### EXERCISE REQUIREMENTS
Produce exactly the lines from the one holding "You are a computer-use agent. The width" through the last line of the data below, with every picture left out.

### DATA RECORDS ###

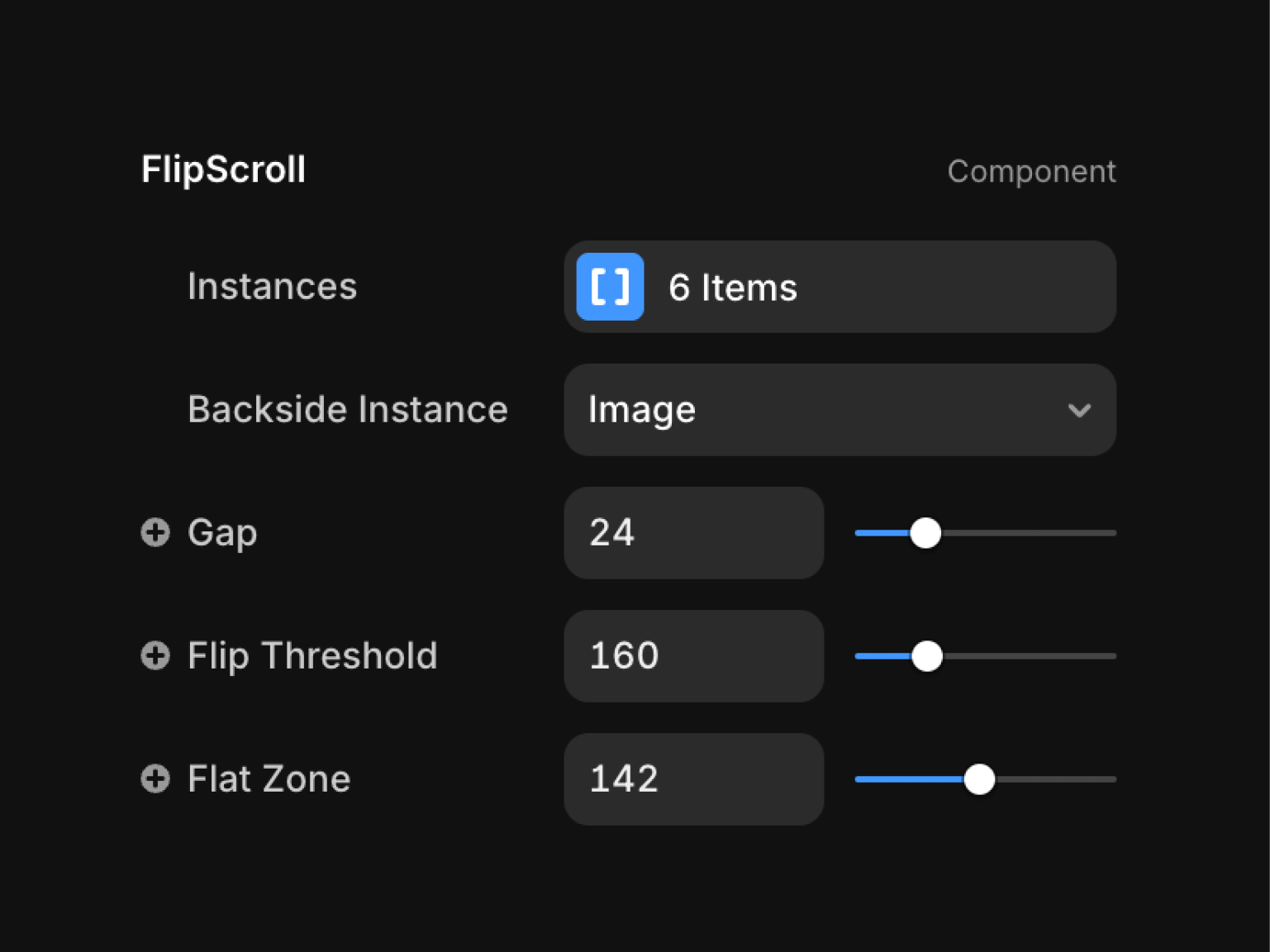Click the Flip Threshold property label

coord(312,655)
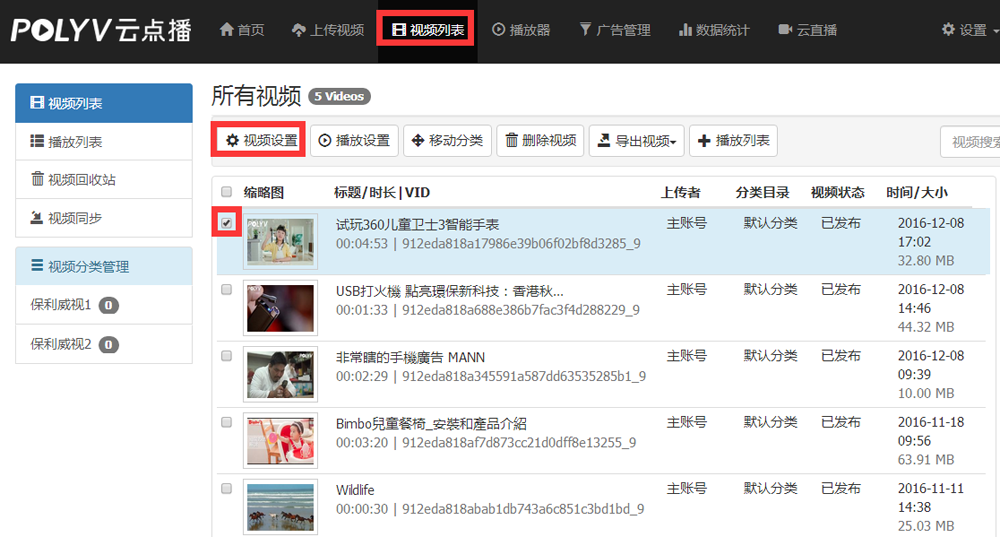Image resolution: width=1000 pixels, height=537 pixels.
Task: Uncheck the 试玩360儿童卫士3智能手表 video checkbox
Action: 227,223
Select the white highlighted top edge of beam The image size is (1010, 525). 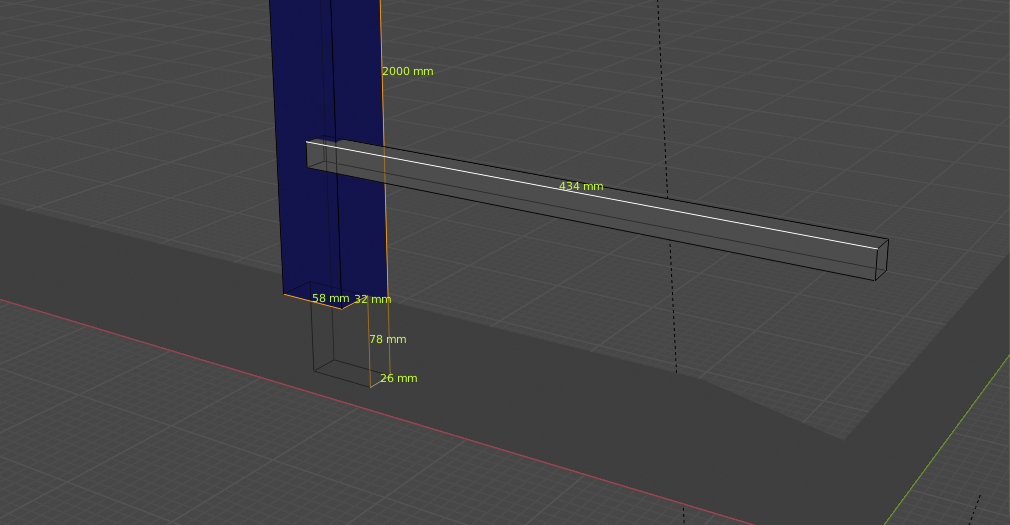click(x=600, y=193)
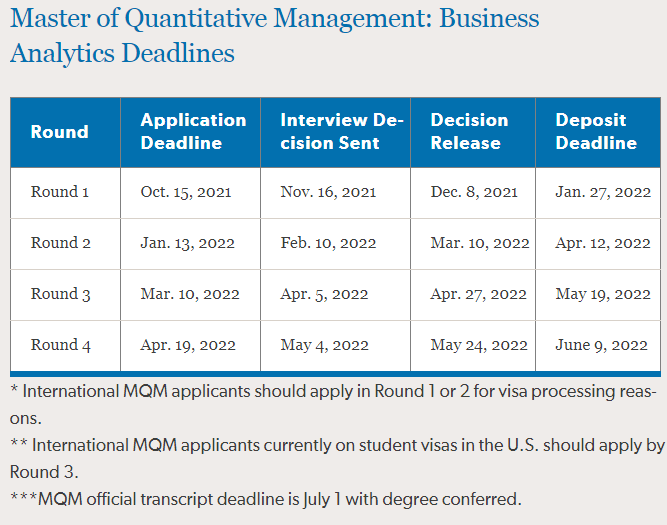Select the Nov. 16, 2021 interview date
This screenshot has height=525, width=667.
[x=326, y=192]
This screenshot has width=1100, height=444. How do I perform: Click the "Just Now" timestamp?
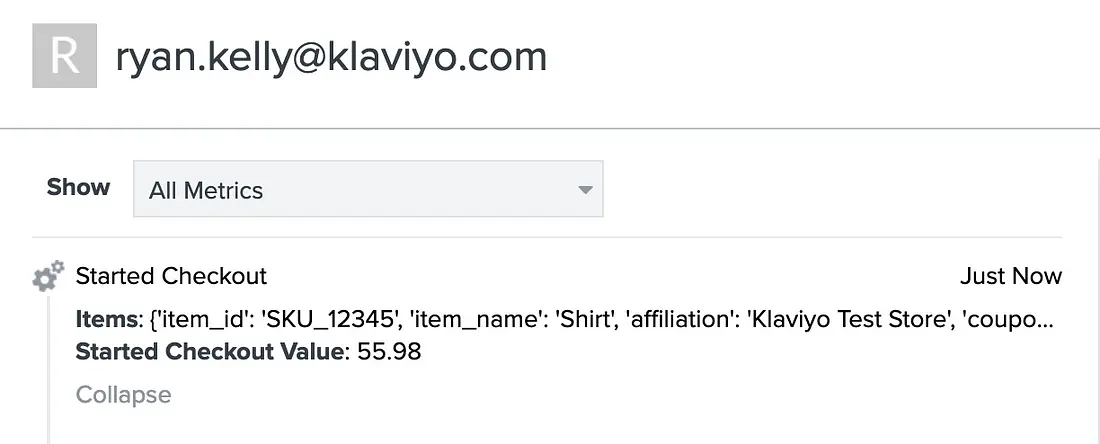(1011, 276)
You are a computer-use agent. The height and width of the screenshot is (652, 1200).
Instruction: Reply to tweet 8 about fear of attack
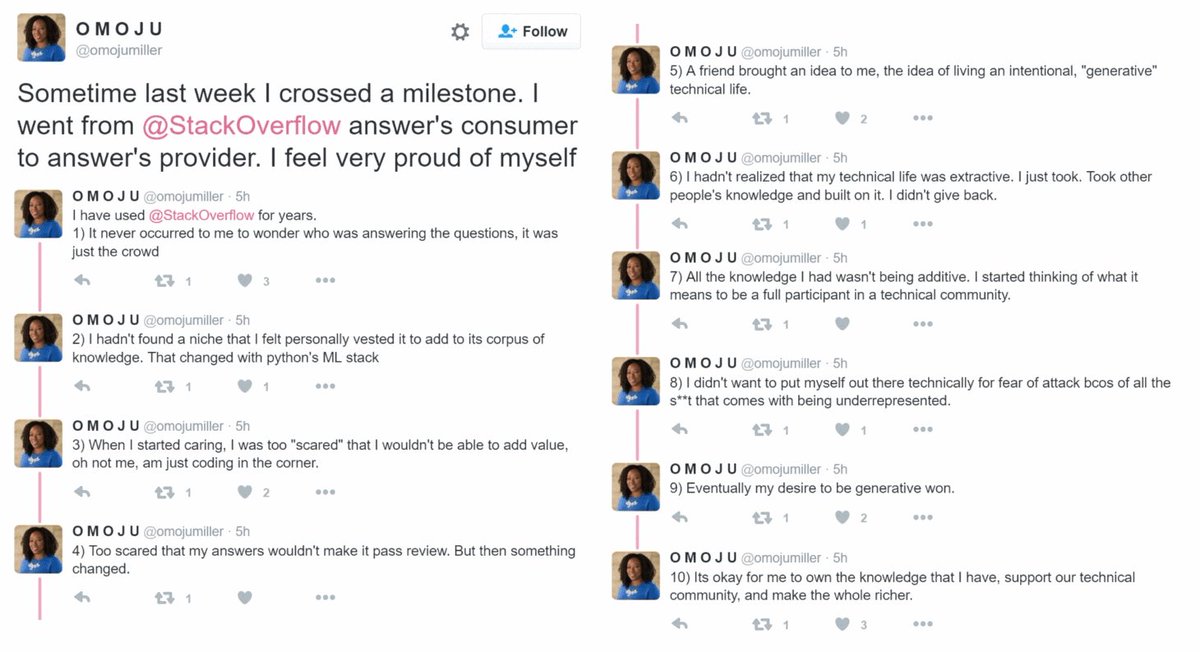coord(680,430)
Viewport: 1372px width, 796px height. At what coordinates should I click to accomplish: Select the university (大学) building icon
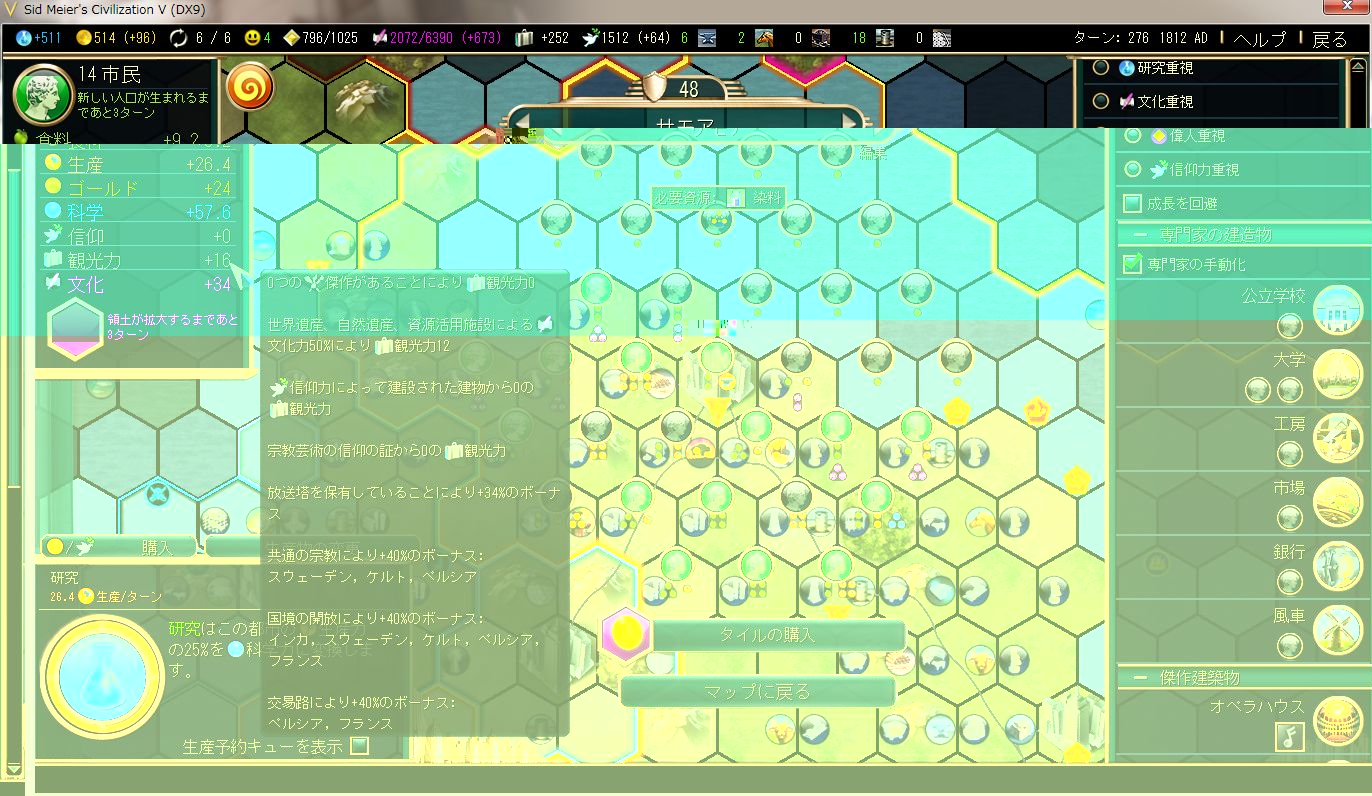pyautogui.click(x=1337, y=373)
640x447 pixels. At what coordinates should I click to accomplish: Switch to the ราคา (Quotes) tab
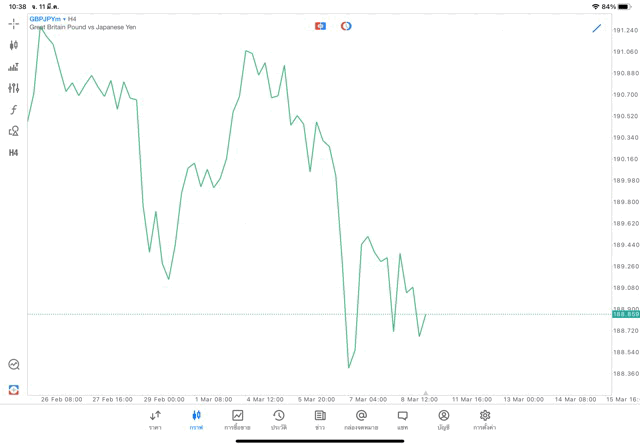click(155, 420)
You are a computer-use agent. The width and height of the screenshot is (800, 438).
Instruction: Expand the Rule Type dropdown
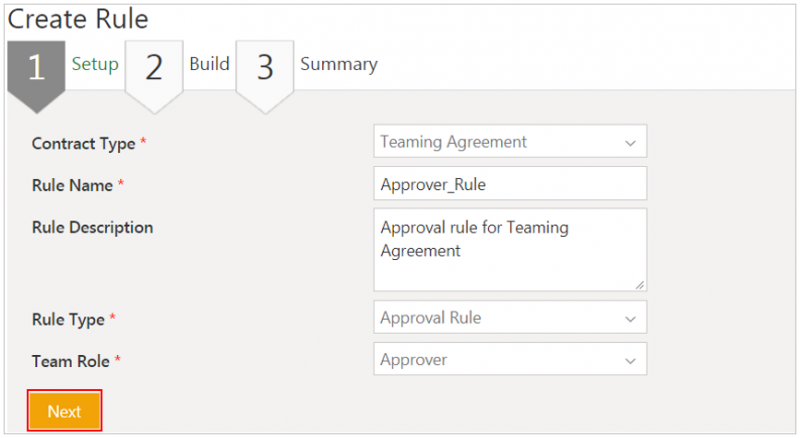tap(509, 318)
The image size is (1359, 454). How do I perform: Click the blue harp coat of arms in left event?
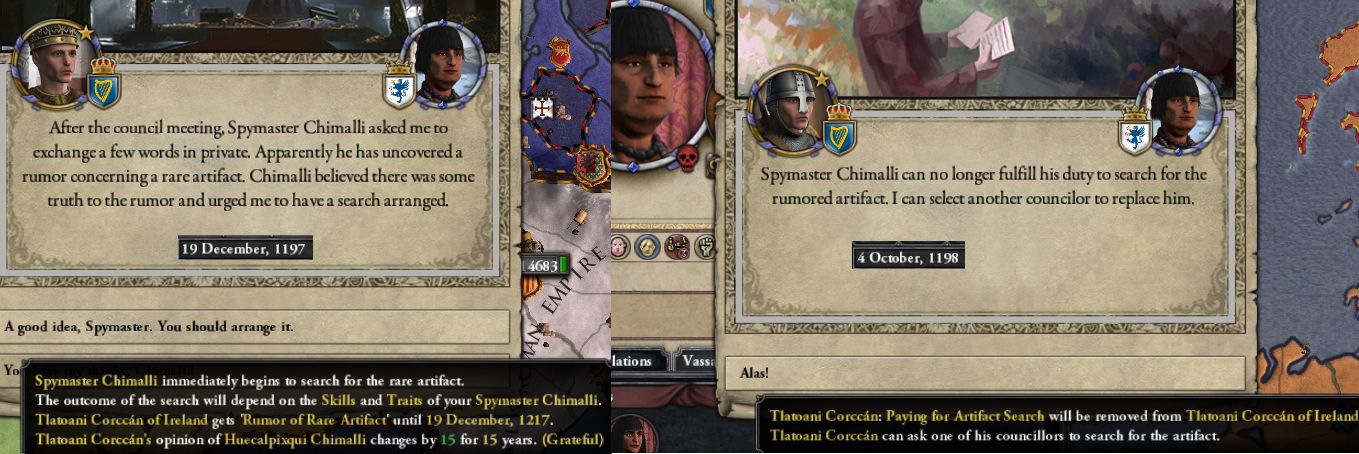103,86
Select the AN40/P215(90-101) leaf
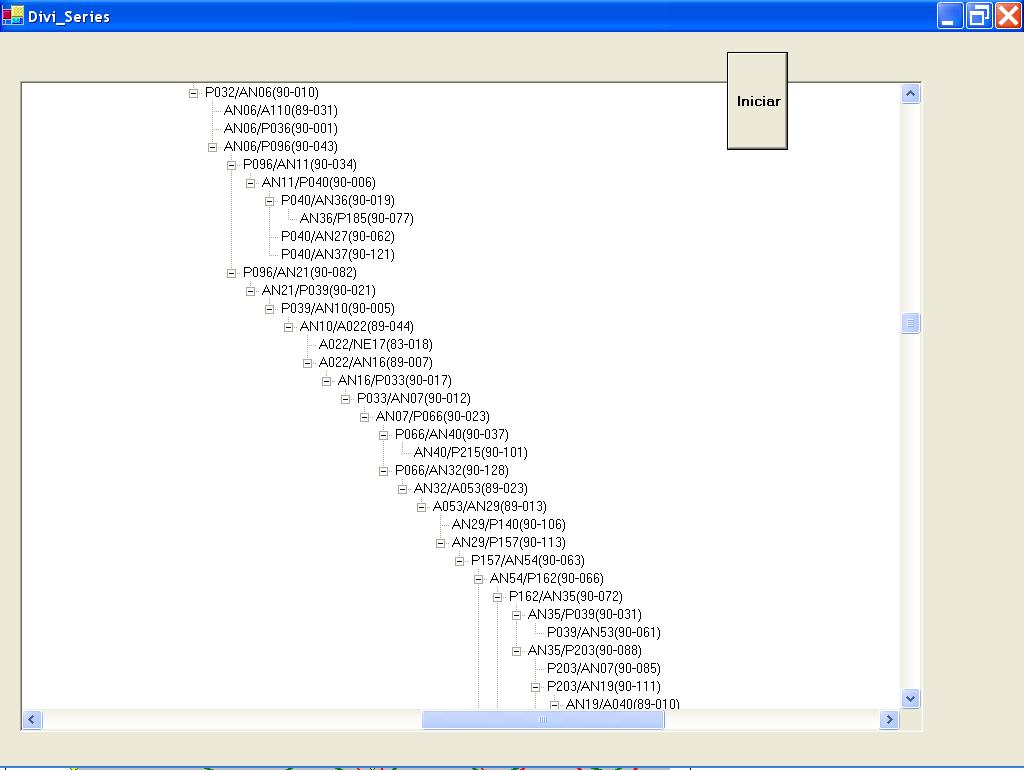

###

### TASK OUTPUT
You are a computer-use agent. The width and height of the screenshot is (800, 438).
Instruction: Expand the Rule Type dropdown
tap(509, 318)
The image size is (1359, 454). How do I perform: Click the blue harp coat of arms in left event?
103,86
Select the AN40/P215(90-101) leaf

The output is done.